Digging Deeper into Data-Driven Event-to-Process Coupling

In yesterday’s blog, I opened two points that I think are particularly critical for lifecycle automation.  The first is the notion of event coupling to processes via the service data model, something that came not from me but from the TMF’s NGOSS Contract work.  The second is the notion of service/resource domain separation, which you could infer from the TMF’s SID and its customer-facing versus resource-facing services (CFS and RFS, respectively).  Today I’d like to build a bit on these.

If we model a “service” (and, in theory, an application in the cloud), we could say that it consists of two sets of things.  The first is the functional elements that make up the service’s behavior, and which in many cases are orderable or at least composable elements.  The second is the resource bindings that link functional elements to resources.  I’ve called these the “service domain” and “resource domain” respectively.

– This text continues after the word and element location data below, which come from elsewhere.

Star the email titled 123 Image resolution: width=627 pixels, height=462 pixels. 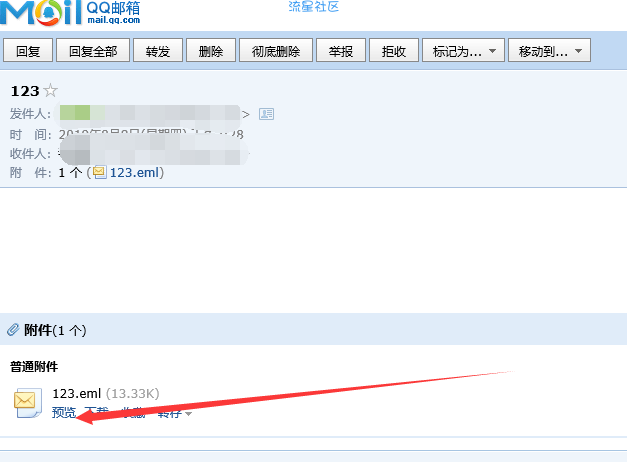pyautogui.click(x=50, y=90)
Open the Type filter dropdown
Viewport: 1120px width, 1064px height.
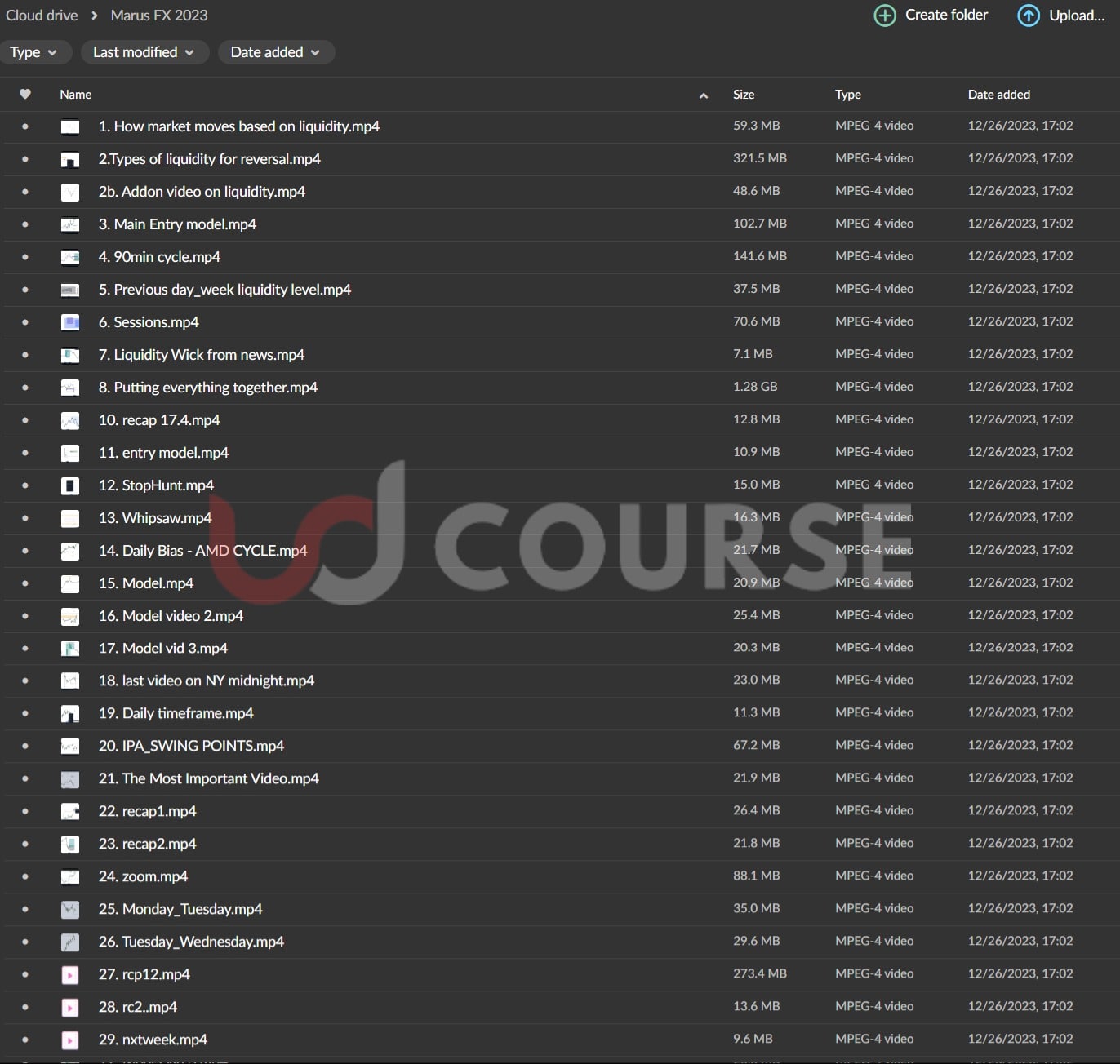click(33, 52)
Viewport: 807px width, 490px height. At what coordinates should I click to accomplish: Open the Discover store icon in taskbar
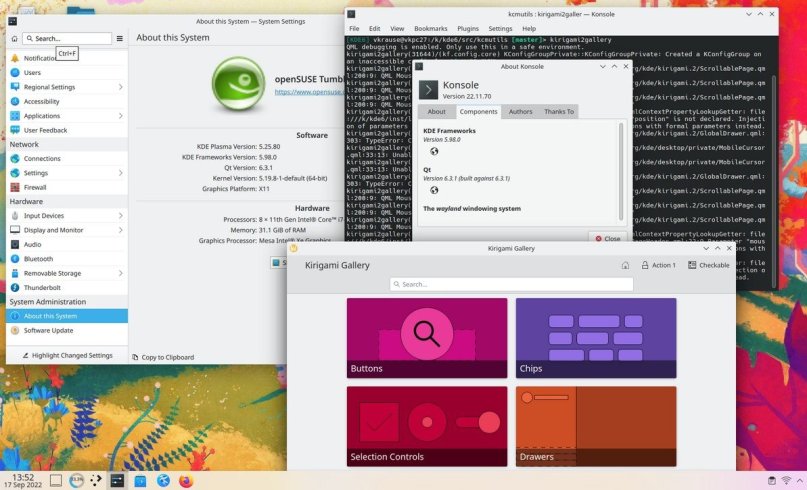click(141, 481)
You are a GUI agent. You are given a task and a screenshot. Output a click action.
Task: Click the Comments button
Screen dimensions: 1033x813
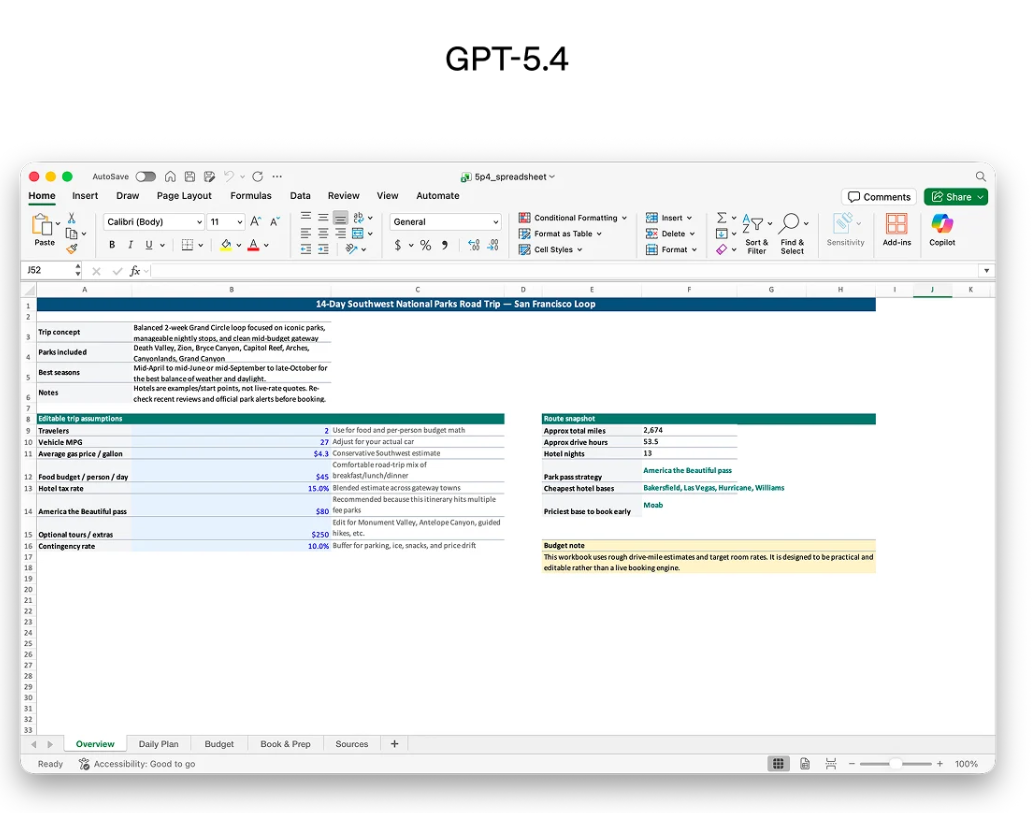tap(878, 197)
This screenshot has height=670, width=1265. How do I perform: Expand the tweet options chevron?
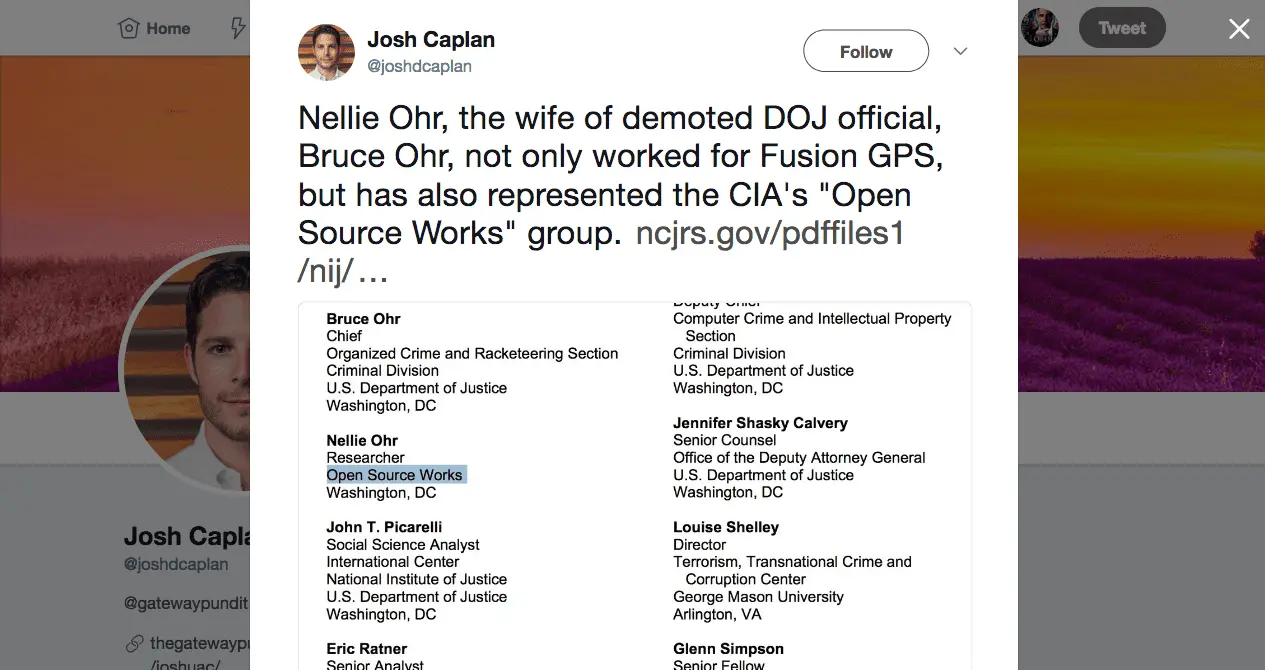point(960,51)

Each domain consists of a hierarchical representation of elements.  At the top of the service domain is an element representing the service itself.  This would decompose into a series of parallel functional elements that directly made up the service.  An example might be “virtual-CPE” and “VPN”.  These highest-level elements could be decomposed into different service types—“vCPE-as-uCPE” for agile premises white-box devices and “vCPE-as-Service-Chain”, or “VPN-via-MPLS” versus “VPN-via-SDWAN”.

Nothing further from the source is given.